Some extremely young or physically challenged players may use both hands to swing the ball forward from in between their legs. This kind of style has the bowler start close to the foul line, and is called the “Granny style” or the “Pee-Wee method”. In recent years, the new two-handed “shovel” style hook release is gaining more popularity, as it generates more revolutions and speed to knock down pins. Two well-known two-handed bowlers are Jason Belmonte (Australia) and Osku Palermaa (Finland).
Another method for novice bowlers is the “bounce pass” technique which is performed by thrusting the ball from your chest with two hands towards the pins. This technique is easily picked up by weaker players but is seldom used because it is frowned upon by the bowling community due to the potential to damage the lanes and/or ball.
Ten Pin Bowling Competitions
The world champion is crowned at the WTBA World Championship held by the World Tenpin Bowling Association since 1954.
The “Weber Cup” is the ten-pin bowling equivalent of golf’s Ryder Cup.It is the world famous major world tournament of Team Europe vs. Team USA bowling championships that happens annually. Other major world-famous bowling tournaments include the World Tenpin Masters and the Qubica/AMF World Cup.
There is also the influential European Tenpin Bowling Federation, which has the prestigious European Bowling Tour, and under that the PTBC Storm English Open.
Among the leading world tournaments is the Professional Bowlers Association (PBA) Tour. The PBA Tour takes place in North America, except for one stop in Japan (Dydo Japan Cup) that is considered a PBA event. This tour has 20 or more events per year (running from October to April), and includes four major championship events: the PBA U.S. Open, USBC Masters (known as the ABC Masters prior to 2005), the Tournament of Champions and the PBA World Championship.
Although PBA headquarters are based in the U.S., the PBA has members from all over the world who also compete in all of its events. The PBA tour is televised in America and certain parts of the world by ESPN and ABC.
Along with increased coverage in recent years, these tours have become more profitable for bowlers.

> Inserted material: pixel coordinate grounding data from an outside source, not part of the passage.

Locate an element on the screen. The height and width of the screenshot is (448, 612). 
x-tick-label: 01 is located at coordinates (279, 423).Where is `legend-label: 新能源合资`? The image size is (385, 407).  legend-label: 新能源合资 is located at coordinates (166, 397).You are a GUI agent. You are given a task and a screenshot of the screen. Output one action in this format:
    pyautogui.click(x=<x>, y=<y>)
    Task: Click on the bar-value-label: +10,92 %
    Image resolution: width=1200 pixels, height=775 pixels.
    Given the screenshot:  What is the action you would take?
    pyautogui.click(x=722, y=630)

Earl Anthony, who bowled left-handed, became the first bowler to earn more than $100,000 (U.S.) in a single season when he finished the 1975 PBA Tour schedule with $107,585. He broke the $1 million mark in career earnings in 1982.
The PBA now has some single tournaments that pay $100,000 to the winner. Norm Duke is the youngest person to win a PBA Tour tournament. He won the 1983 Cleveland Open at age 18 years, 345 days. The youngest person to bowl a PBA event is 14-year-old Kamron Doyle of Brentwood, TN, who rolled (and cashed) in the 2012 U.S. Open. The oldest player to win a regular PBA Tour title is John Handegard, who won the 1995 Northwest Classic at age 57 years, 139 days. Walter Ray Williams Jr. is the all-time leader in PBA titles with 47.
The USBC (United States Bowling Congress) has two major “open” championship events: the USBC Open Championships and the USBC Masters (known as the ABC Masters prior to 2005). For female bowlers, the USBC sanctions the U.S. Women’s Open, USBC Queens (known as the WIBC Queens prior to 2005) and USBC Women’s Championships. There is also the Commonwealth Tenpin Bowling Championships.